The Hague, 20 August 2021 – The International Commission on Missing Persons (ICMP) today completed the first phase of a campaign to collect DNA samples from Syrian families living in Europe whose relatives have gone missing either in Syria as a result of the conflict, or along migration routes after fleeing the conflict.
From 29 July to 20 August, Syrian families in Germany and the Netherlands, who have missing relatives, were invited to provide genetic reference samples to assist in reuniting families and locating missing persons. The “Act in their Absence” campaign, supported by the German Federal Foreign Office and the Swiss Federal Department of Foreign Affairs, is one element in a long-term missing persons process that ICMP is helping to establish. The process will endeavor to account for missing persons from the Syria conflict who are still alive as well as those who are deceased.
ICMP is collecting information on missing persons to establish an impartial, centralized repository that includes all cases related to the Syrian context, including persons suspected to be in detention. Reports are sought for all missing and disappeared persons regardless of their sectarian or national background, gender, ethnic or religious background, their role in the conflict, political affiliation, the circumstances of disappearance, or any other factor, including those believed to be alive and those feared dead.
During the “Act in their Absence” campaign, ICMP collected DNA samples from families of the missing in Berlin, Hamburg, Hannover, Leipzig, Dresden, Düsseldorf, Dortmund, Essen, Koln, Frankfurt, Stuttgart, Munich, Nootdrorp, Hillegom, Amsterdam, Utrecht, Hilversum and The Hague.
In addition to genetic sample collection, the campaign encouraged Europe-based Syrian families to report missing relatives using ICMP’s Online Inquiry Center (OIC). The OIC makes it possible to report a missing person online and follow progress on the reported case. Relatives can provide information about their relative and the circumstances of their disappearance if this is known. Information submitted to the OIC is protected under international law and is only shared with the express consent of those who provide it.
“This campaign is a key element in a process to account for the huge number of people who have gone missing as a result of the conflict in Syria,” ICMP Director-General Kathryne Bomberger said today. “This is not something that can be achieved overnight: it requires a sustained effort by Syrian stakeholders, including families of the missing, civil society organizations, and international stakeholders, including governments of countries where Syrians have found refuge. The important lesson from this successful data-collection exercise in the Netherlands and Germany is that a systematic approach can be implemented effectively. ICMP is grateful to the German and Swiss governments for their financial support for the campaign, and to the German and Dutch authorities for facilitating data collection among Syrian residents.”

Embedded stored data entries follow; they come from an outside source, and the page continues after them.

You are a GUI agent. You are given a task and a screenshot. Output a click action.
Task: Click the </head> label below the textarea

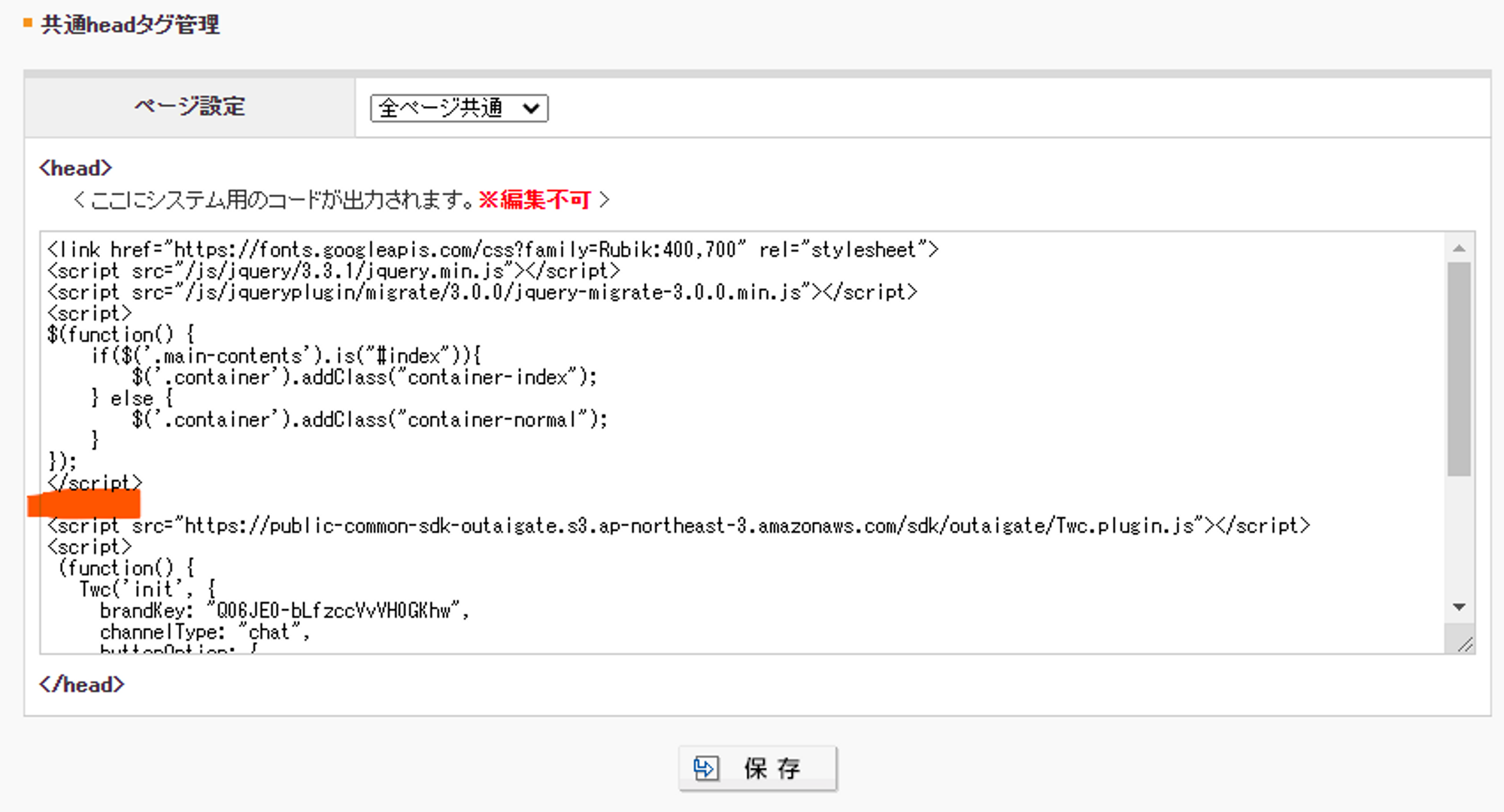pos(83,683)
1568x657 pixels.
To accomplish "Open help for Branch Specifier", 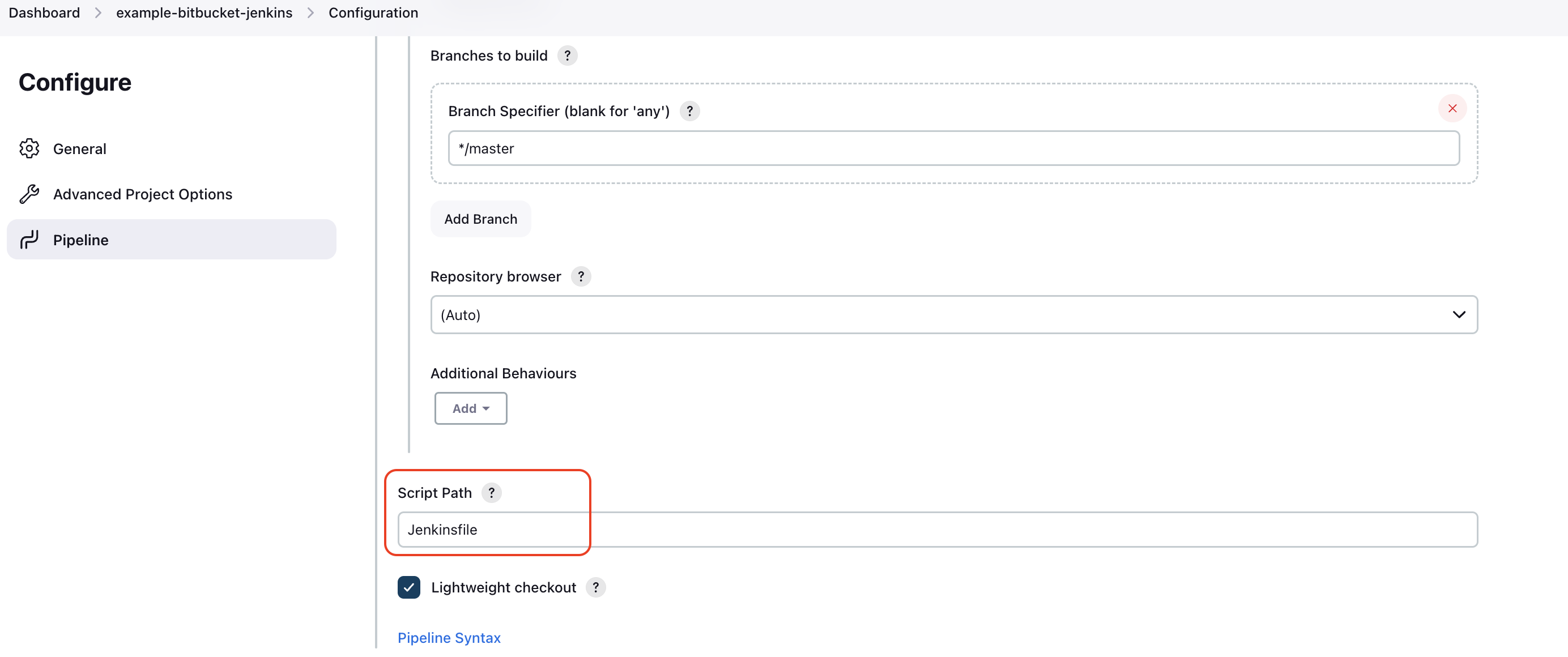I will [689, 112].

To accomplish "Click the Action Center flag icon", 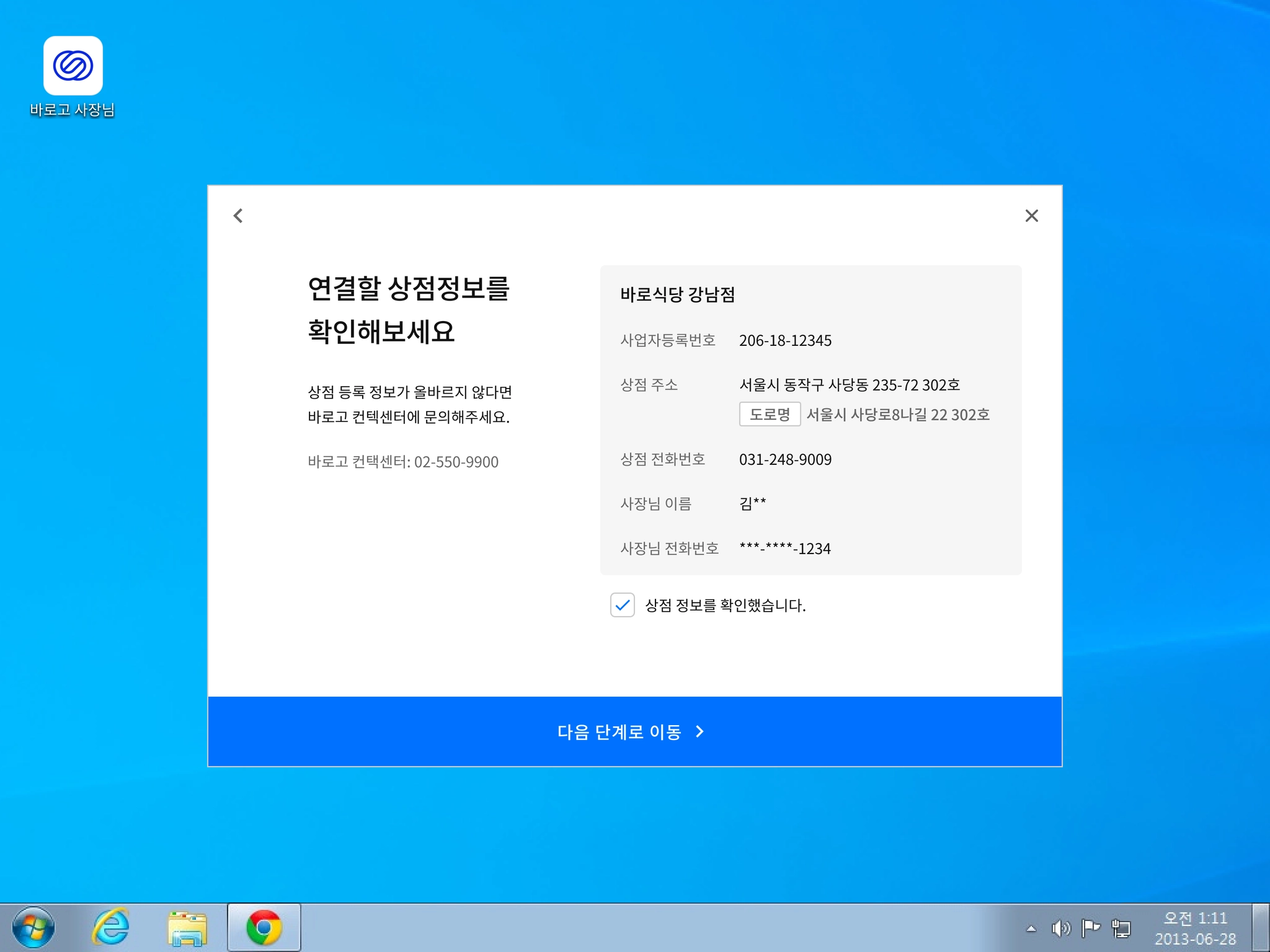I will click(1090, 928).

Since the beginning of the Syrian conflict, more than 100,000 persons have gone missing, according to a 2021 UN report. Syrians and others have gone missing in the fighting and as victims of atrocities, human rights violations, enforced disappearances, arbitrary detention and other crimes. Many have also disappeared along migratory routes to Europe. While most Syrian refugees have sought protection in neighboring countries such as Turkey, Jordan, Lebanon, and Egypt, about 1 million Syrian asylum seekers and refugees live in Europe.
So far, ICMP has received reports on almost 22,000 missing persons related to the Syrian context filed by 57,000 family members, either directly via the ICMP’s OIC or with support from civil society organizations that work with ICMP. In addition, ICMP’s repository also contains information about the location of more than 50 sites in Syria where missing persons may be located, including mass and clandestine graves.
ICMP’s broader efforts to address the issue of missing persons in the context of the Syrian conflict include facilitating dialogue among stakeholders, including a comprehensive policy process discussion, summarized in an October 2020 ICMP report. ICMP also facilitates the work of a Syrian Policy Coordination Group that is working to develop recommendations and a general policy framework on missing persons in Syria.
ICMP is a treaty-based intergovernmental organization with Headquarters in The Hague, the Netherlands. Its mandate is to secure the cooperation of governments and others in locating missing persons from conflict, human rights abuses, disasters, organized crime, irregular migration and other causes and to assist them in doing so. ICMP also supports the work of other organizations in their efforts, encourages public involvement in its activities and contributes to the development of appropriate expressions of commemoration and tribute to the missing. ICMP is the only international organization tasked exclusively to work on the issue of missing persons.